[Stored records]
§ §

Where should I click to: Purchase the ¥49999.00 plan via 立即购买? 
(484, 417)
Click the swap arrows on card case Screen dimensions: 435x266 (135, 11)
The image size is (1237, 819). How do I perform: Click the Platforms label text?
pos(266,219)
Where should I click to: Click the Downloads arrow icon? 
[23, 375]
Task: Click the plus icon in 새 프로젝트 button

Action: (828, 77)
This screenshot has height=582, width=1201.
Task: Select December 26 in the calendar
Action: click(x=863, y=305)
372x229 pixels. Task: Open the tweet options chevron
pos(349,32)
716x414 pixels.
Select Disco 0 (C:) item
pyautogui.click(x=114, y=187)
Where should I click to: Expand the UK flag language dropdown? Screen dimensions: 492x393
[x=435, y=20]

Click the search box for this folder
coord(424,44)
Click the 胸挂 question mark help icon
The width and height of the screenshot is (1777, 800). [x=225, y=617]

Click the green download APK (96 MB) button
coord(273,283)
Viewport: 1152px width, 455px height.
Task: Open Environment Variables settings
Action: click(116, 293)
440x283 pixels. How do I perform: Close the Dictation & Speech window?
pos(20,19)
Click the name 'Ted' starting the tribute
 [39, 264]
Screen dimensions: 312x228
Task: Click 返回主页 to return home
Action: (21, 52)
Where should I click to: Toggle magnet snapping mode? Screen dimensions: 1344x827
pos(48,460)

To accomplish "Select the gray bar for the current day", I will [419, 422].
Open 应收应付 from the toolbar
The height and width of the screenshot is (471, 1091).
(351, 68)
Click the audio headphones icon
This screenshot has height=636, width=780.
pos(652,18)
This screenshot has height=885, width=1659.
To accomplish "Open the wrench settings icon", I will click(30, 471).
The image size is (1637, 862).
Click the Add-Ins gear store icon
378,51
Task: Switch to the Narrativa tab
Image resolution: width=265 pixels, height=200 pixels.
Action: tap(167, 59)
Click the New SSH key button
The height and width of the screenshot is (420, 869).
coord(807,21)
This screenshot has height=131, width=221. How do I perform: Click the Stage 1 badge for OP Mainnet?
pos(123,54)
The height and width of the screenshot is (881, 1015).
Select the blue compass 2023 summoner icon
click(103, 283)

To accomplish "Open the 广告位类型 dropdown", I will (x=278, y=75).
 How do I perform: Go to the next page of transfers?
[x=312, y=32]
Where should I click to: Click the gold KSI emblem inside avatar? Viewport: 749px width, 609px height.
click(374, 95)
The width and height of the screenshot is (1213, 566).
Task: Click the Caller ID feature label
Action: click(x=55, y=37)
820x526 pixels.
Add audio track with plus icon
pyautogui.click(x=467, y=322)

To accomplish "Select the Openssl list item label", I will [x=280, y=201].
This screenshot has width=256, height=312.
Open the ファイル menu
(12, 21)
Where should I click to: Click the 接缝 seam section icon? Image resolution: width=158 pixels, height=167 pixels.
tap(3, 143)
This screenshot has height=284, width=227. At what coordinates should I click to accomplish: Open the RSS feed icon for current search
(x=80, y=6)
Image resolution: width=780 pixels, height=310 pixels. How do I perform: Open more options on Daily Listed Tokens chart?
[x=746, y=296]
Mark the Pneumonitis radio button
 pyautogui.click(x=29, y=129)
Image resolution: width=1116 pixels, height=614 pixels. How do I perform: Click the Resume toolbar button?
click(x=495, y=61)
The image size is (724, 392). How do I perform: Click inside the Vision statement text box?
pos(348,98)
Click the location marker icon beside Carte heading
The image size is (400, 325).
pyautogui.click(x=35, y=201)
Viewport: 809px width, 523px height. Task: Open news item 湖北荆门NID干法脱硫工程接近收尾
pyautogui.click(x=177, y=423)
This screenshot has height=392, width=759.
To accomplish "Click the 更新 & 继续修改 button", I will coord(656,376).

§ §

• ACTIVITY:
Write the entries above out again, unchanged and complete.

• TASK OUTPUT:
Where should I click to: Purchase the ¥49999.00 plan via 立即购买? 
(484, 417)
Click the swap arrows on card case Screen dimensions: 435x266 (135, 11)
The image size is (1237, 819). How do I perform: Click the Platforms label text?
pos(266,219)
Where should I click to: Click the Downloads arrow icon? 
[23, 375]
Task: Click the plus icon in 새 프로젝트 button

Action: (828, 77)
This screenshot has height=582, width=1201.
Task: Select December 26 in the calendar
Action: click(x=863, y=305)
372x229 pixels. Task: Open the tweet options chevron
pos(349,32)
716x414 pixels.
Select Disco 0 (C:) item
pyautogui.click(x=114, y=187)
Where should I click to: Expand the UK flag language dropdown? Screen dimensions: 492x393
[x=435, y=20]

Click the search box for this folder
coord(424,44)
Click the 胸挂 question mark help icon
The width and height of the screenshot is (1777, 800). [x=225, y=617]

Click the green download APK (96 MB) button
coord(273,283)
Viewport: 1152px width, 455px height.
Task: Open Environment Variables settings
Action: click(116, 293)
440x283 pixels. How do I perform: Close the Dictation & Speech window?
pos(20,19)
Click the name 'Ted' starting the tribute
 [39, 264]
Screen dimensions: 312x228
Task: Click 返回主页 to return home
Action: (21, 52)
Where should I click to: Toggle magnet snapping mode? Screen dimensions: 1344x827
pos(48,460)

To accomplish "Select the gray bar for the current day", I will [419, 422].
Open 应收应付 from the toolbar
The height and width of the screenshot is (471, 1091).
(351, 68)
Click the audio headphones icon
This screenshot has height=636, width=780.
pos(652,18)
This screenshot has height=885, width=1659.
To accomplish "Open the wrench settings icon", I will click(30, 471).
The image size is (1637, 862).
Click the Add-Ins gear store icon
378,51
Task: Switch to the Narrativa tab
Image resolution: width=265 pixels, height=200 pixels.
Action: tap(167, 59)
Click the New SSH key button
The height and width of the screenshot is (420, 869).
coord(807,21)
This screenshot has height=131, width=221. How do I perform: Click the Stage 1 badge for OP Mainnet?
pos(123,54)
The height and width of the screenshot is (881, 1015).
Select the blue compass 2023 summoner icon
click(103, 283)

To accomplish "Open the 广告位类型 dropdown", I will (x=278, y=75).
 How do I perform: Go to the next page of transfers?
[x=312, y=32]
Where should I click to: Click the gold KSI emblem inside avatar? Viewport: 749px width, 609px height.
click(374, 95)
The width and height of the screenshot is (1213, 566).
Task: Click the Caller ID feature label
Action: click(x=55, y=37)
820x526 pixels.
Add audio track with plus icon
pyautogui.click(x=467, y=322)

To accomplish "Select the Openssl list item label", I will [x=280, y=201].
This screenshot has width=256, height=312.
Open the ファイル menu
(12, 21)
Where should I click to: Click the 接缝 seam section icon? Image resolution: width=158 pixels, height=167 pixels.
tap(3, 143)
This screenshot has height=284, width=227. At what coordinates should I click to accomplish: Open the RSS feed icon for current search
(x=80, y=6)
Image resolution: width=780 pixels, height=310 pixels. How do I perform: Open more options on Daily Listed Tokens chart?
[x=746, y=296]
Mark the Pneumonitis radio button
 pyautogui.click(x=29, y=129)
Image resolution: width=1116 pixels, height=614 pixels. How do I perform: Click the Resume toolbar button?
click(x=495, y=61)
The image size is (724, 392). How do I perform: Click inside the Vision statement text box?
pos(348,98)
Click the location marker icon beside Carte heading
The image size is (400, 325).
pyautogui.click(x=35, y=201)
Viewport: 809px width, 523px height. Task: Open news item 湖北荆门NID干法脱硫工程接近收尾
pyautogui.click(x=177, y=423)
This screenshot has height=392, width=759.
To accomplish "Click the 更新 & 继续修改 button", I will coord(656,376).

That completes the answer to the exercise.